The site of Eppelsheim was located at the proto-Rhine, which flowed slowly and meandering through a wide valley, its banks covered by riparian forest. A woodland mosaic, with forests alongside relatively treeless steppes, covered the landscape. The temperatures were subtropical, and the slightly older locality of Sprendlingen has been estimated to have a mean annual temperature of 11–15 °C or 13.6–15.8 °C respectively.

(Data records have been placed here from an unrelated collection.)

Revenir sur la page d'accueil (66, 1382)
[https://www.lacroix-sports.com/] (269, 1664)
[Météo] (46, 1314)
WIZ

Here Agnotherium existed alongside two more large predators: the lionsized sabertooth cat Machairodus aphanistus and the even larger beardog Amphicyon eppelsheimensis. A. eppelheimensis was a taxon adapted to bonecrushing, but both Agnotherium and Machairodus represent hypercarnivorous species. The much more heavily built Agnotherium may have inhabited a different habitat, or hunted different prey, than the felid, as has been suggested for the Amphicyonid Magericyon and Machairodus from Batallones. Alternatively, the high biomass of the locality may have allowed them to coexist. Smaller carnivorans from the locality include the leopard-sized machairodontine Promegantereon and red panda relative Simocyon, and the civet like hyaena Ictitherium. Herbivores are represented by proboscideans such as Deinotherium and Tetralophodon, three species of rhinos (Aceratherium incisivum, Brachypotherium goldfussi and Dihoplus schleiermacheri), Chalicotherium, tapirs, the horse Hippotherium primigenium, several species of deer (belonging to the genera Amphiprox and Euprox), suids such as Propalaeochoerus and Microstonyx, the bovid Miotragocerus and the tragulid Dorcatherium. The enigmatic primate Paidopithex, with possible affinities to the Pliopithecidae, has been found here as well.

The slightly older locality of Charmoille also represents a subtropical woodland associated with the presence of water, and the fauna shares many taxa with Eppelsheim (such as Agnotherium, Machairodus, Hippotherium, Deinotherium, Dorcatherium and Euprox). Agnotherium also coexisted with Hippotherium and Euprox at Pedregueras 2A.

The presence of crocodiles such as Euthecodon at Bled Douarah showcases that what is now Sahara was once covered by extensive river systems, while fossilized wood possibly indicates a tropical woodland. Alongside Agnotherium/Myacyon, the fauna once again included Machairodus, as well as the hyaenas Percrocuta, Protictitherium and Lycyaena, the barbourofelid Vampyrictis, the primitive giraffe Palaeotragus, the anthracothere Libycosaurus and possibly the proboscidean Choerolophodon.